- December 15, 2025
Loading
The counterintuitive decision by Ford Motor Co. executives to reject billions of dollars in federal bailout money in 2009 has paid off in unexpected places.
No more so than the Sunshine State, where Ford's central and south regions, which respectively cover the entire Gulf Coast, are now two of the fastest growing units in the entire company. The central region, which stretches from Orlando to Tampa and Sarasota-Bradenton, reported a 19.4% increase in 2010 sales over 2009, while the south region, which covers Lee and Collier counties, reported a 21.5% increase.
Rick Brisson, regional manager of the central region, tells Coffee Talk that Ford's product line and price structure is part of the reason for the sales surge. But he also says it clearly helps to be the only Big Three automaker to turn away government funds, what he calls the halo effect.
“Every single day we still have customers who come into our showrooms and say they want to buy a Ford because we didn't take financial support,” says Brisson. “That has lingered on.”

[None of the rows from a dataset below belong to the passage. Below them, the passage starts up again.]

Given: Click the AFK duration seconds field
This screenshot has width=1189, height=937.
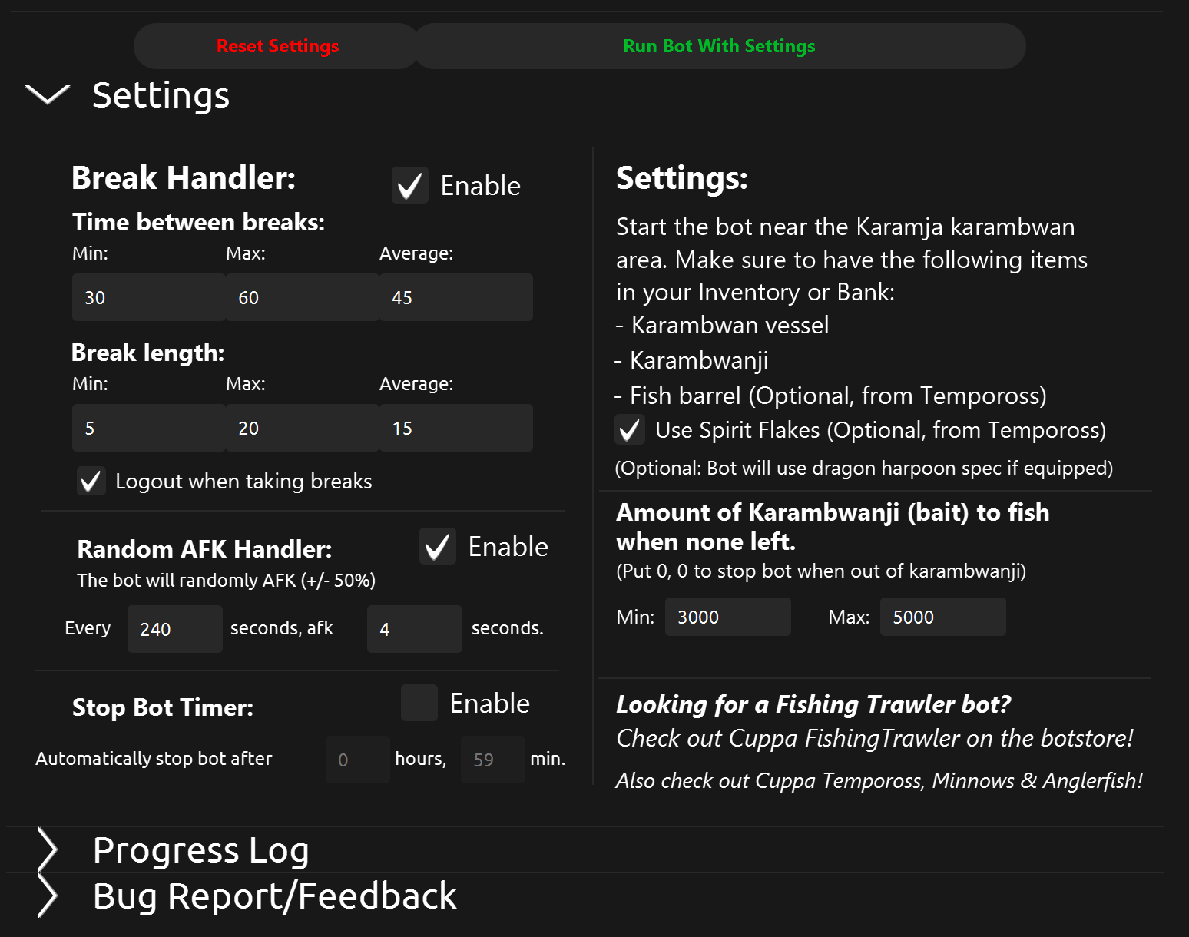Looking at the screenshot, I should (415, 629).

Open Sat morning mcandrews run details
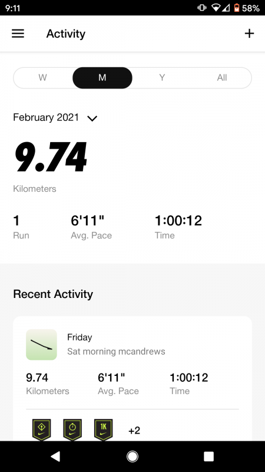point(116,351)
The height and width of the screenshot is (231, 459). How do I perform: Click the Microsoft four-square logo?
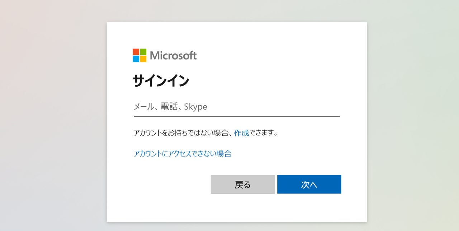(x=140, y=56)
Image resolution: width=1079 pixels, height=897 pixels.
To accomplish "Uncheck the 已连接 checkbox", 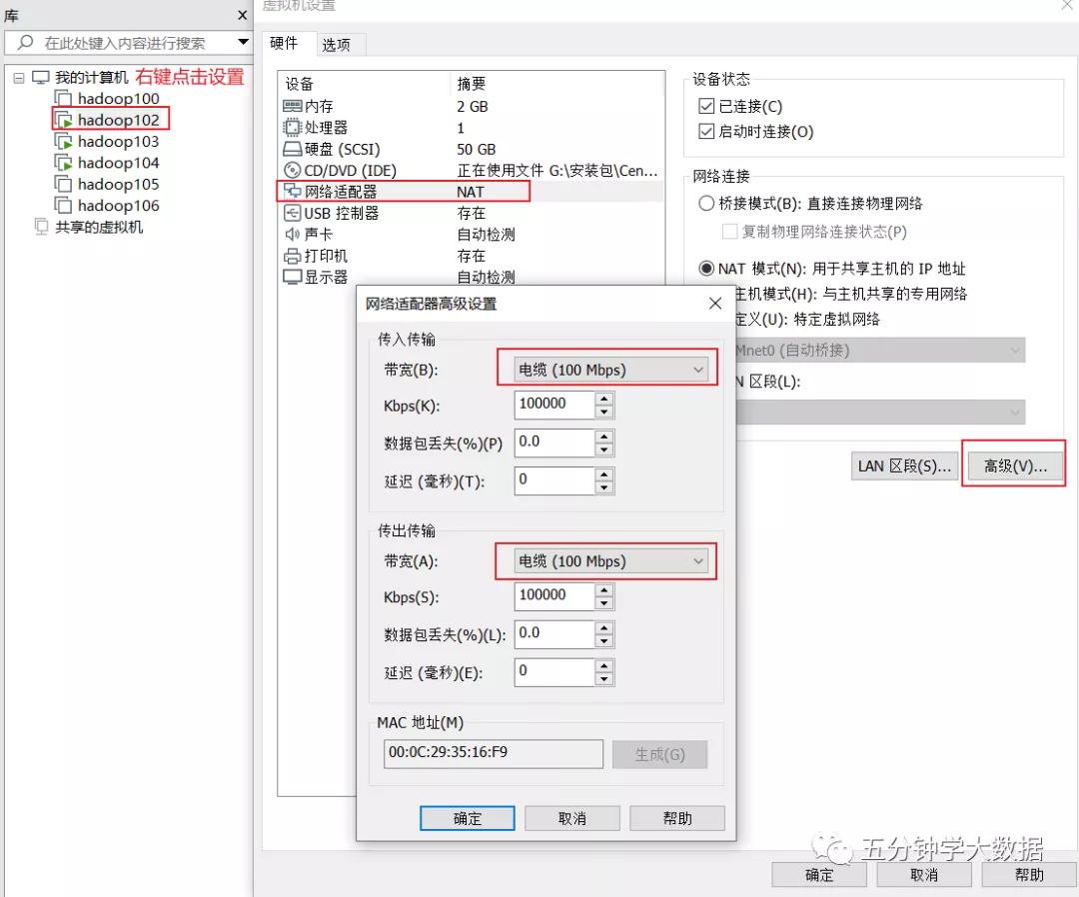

On a national scale, meanwhile, Ford's annual sales growth is a sparkling antidote to national car industry woes. Among the highlights:
• The company sold 1.94 million cars in 2010, up 19% from 2009. The increase was the largest among all full-line automakers;
• Several individual models saw significant sales increases. The Fusion midsize sedan, for example, set a sales record with 219,219 sales in 2010, up 21% from 2009. That was also the first time a Ford car surpassed 200,000 sales in a year since 2004, the company says. Sales for the Taurus, the full-size sedan, were up 51%;
• Overall market share reached 16.4% last year, the company says, which was a 1.1 percentage-point increase over 2009 and a 2.2 percentage-point increase over 2008. The rise marks Ford's first back-to-back increase in market share since 1993.